After the patient cohort was identified, patient data was extracted from a Clinical Data Warehouse (CDW), which regularly received information from a Electronic Health Record system. This patient data includes demographic data, procedure codes, diagnosis codes, and patient pain records.
Dataset Summary
Number of Patients | Percentage of Patients | ||
---|---|---|---|
Patient Demographics | |||
Unique Patients | 83,011 | 100% | |
Sex
| Female | 51,175 | 61.6% |
Male | 31,836 | 38.4% | |
Age, Years
| Mean (St. Dev.) | 59.2 (15.4) | |
Median | 61 | ||
Race
| White | 36,927 | 44.5% |
Black | 33,503 | 40.4% | |
Asian | 2,893 | 3.5% | |
Unknown/Unreported | 8,751 | 10.5% | |
Multiple | 536 | 0.6% | |
American Indian or Alaskan Native | 244 | 0.3% | |
Native Hawaiian or Other Pacific Islander | 157 | 0.2% | |
Ethnicity
| Hispanic | 2,501 | 3.0% |
Non-Hispanic | 66,378 | 80.0% | |
Unknown/Unreported | 14,132 | 17.0% | |
Clinical Outcomes | |||
Arthroplasty | 14,843 | 17.9% |
Radiographs
The X-ray images for this dataset where extracted from the institution’s Picture Archiving and Communications System (PACS) in DICOM format. DICOMS that included non-radiographic modalities or secondary captures were dropped. The pixel data of the images were de-identified using MD.ai. This removed names, dates, and times from the DICOM images.

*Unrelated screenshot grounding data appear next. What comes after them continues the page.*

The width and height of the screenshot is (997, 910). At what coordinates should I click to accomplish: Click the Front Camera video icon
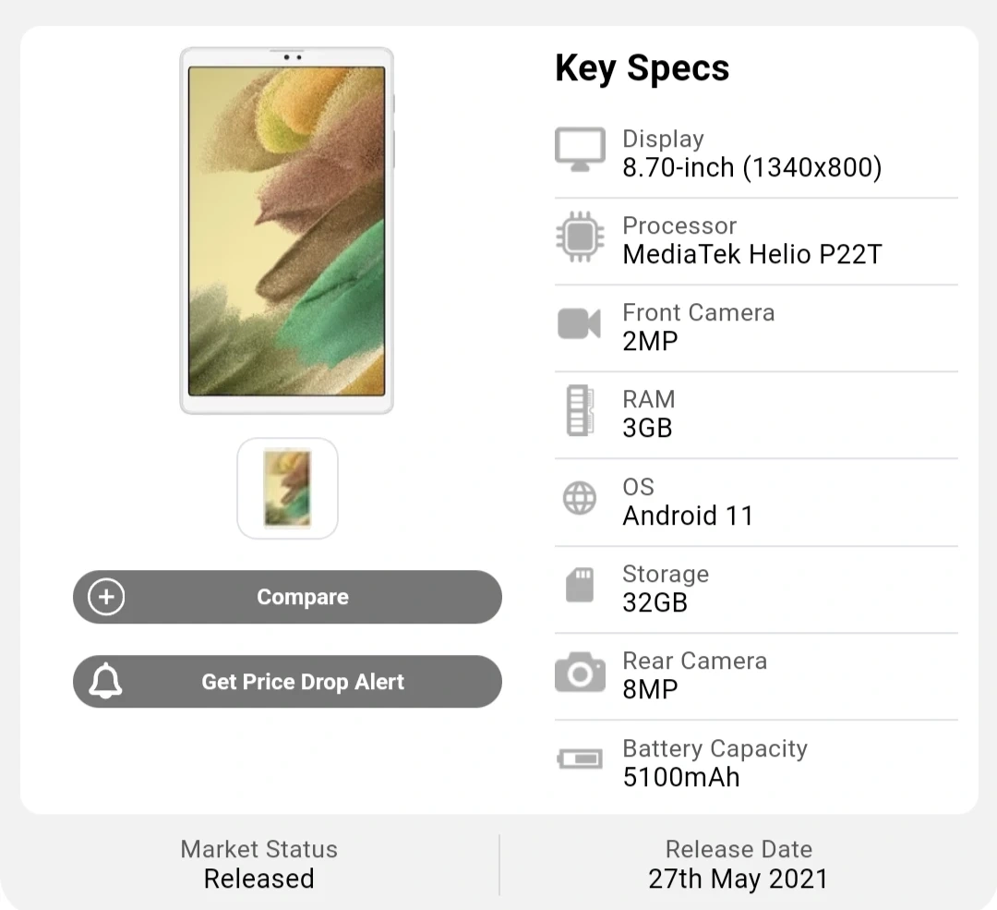[580, 324]
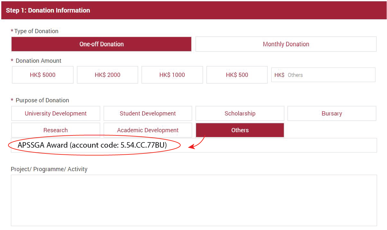The image size is (387, 230).
Task: Switch to Monthly Donation
Action: (286, 44)
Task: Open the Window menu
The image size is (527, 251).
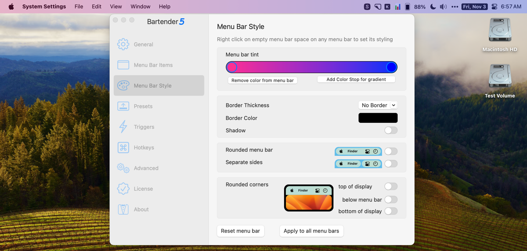Action: click(x=140, y=7)
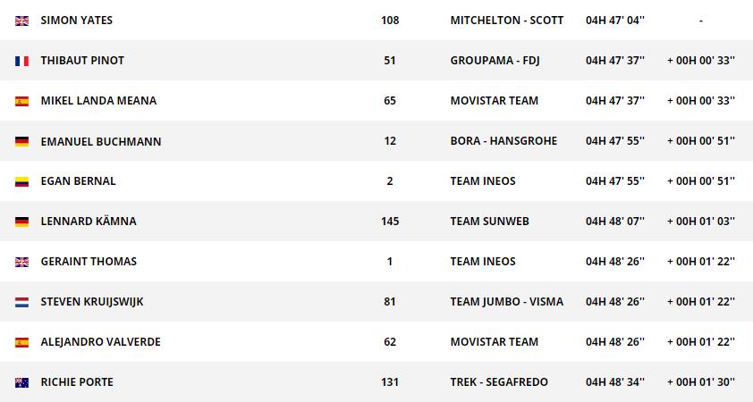Click the Trek - Segafredo team name
Screen dimensions: 753x402
[x=499, y=382]
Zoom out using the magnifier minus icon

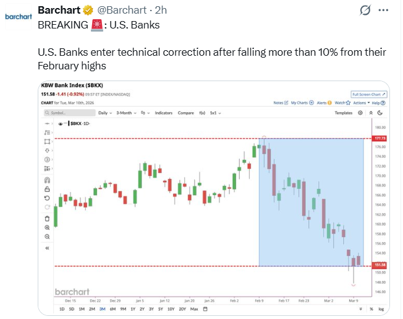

The original imaging data was found to contain erroneous anatomic regions such as chest or hand radiographs. To identify these images a ConvNeXt model was trained on an annotated subset of the images. The non-knee radiographs were excluded from the dataset.
It was also found that the DICOM metadata was unreliable when describing the laterality and view type of the radiograph. Some more metadata features that were unreliable were weight bearing studies and presence of arthroplasty. To address this, 6,000 manually annotated radiographs were used to train a multi-class ConvNeXt classifier to create labels for these features.
Key Variables
Pain Score:
This dataset includes patient pain scores with the associated date. The pain scores are an integer from 0 to 10 with free-text location of pain. Locations that are associated with the knee have been flagged. These scores can be found in the pain score table.
Osteoarthritis Severity:
This dataset includes the Kellgren-Lawrence Grading Scale (KLG) score per knee to measure osteoarthritis severity. These scores where predicted using a state-of-the-art, open-source model developed by Duke University. The KLG score range from 0 (no radiographic evidence of osteoarthritis) to 4 (severe features of osteoarthritis). No systematic manual review or verification of the model accuracy was done on MRKR, however an anecdotal review of several hundred images showed good performance, suggesting the model generalized to the dataset.
This scores can be found in the x-ray image metadata table.
Diagnosis of Diseases of Interest:
This dataset includes diagnosis codes for patients. Several diseases of interest have been flagged, such as knee osteoarthritis. These have been flagged using diagnosis code prefixes and can be found in the diagnosis table.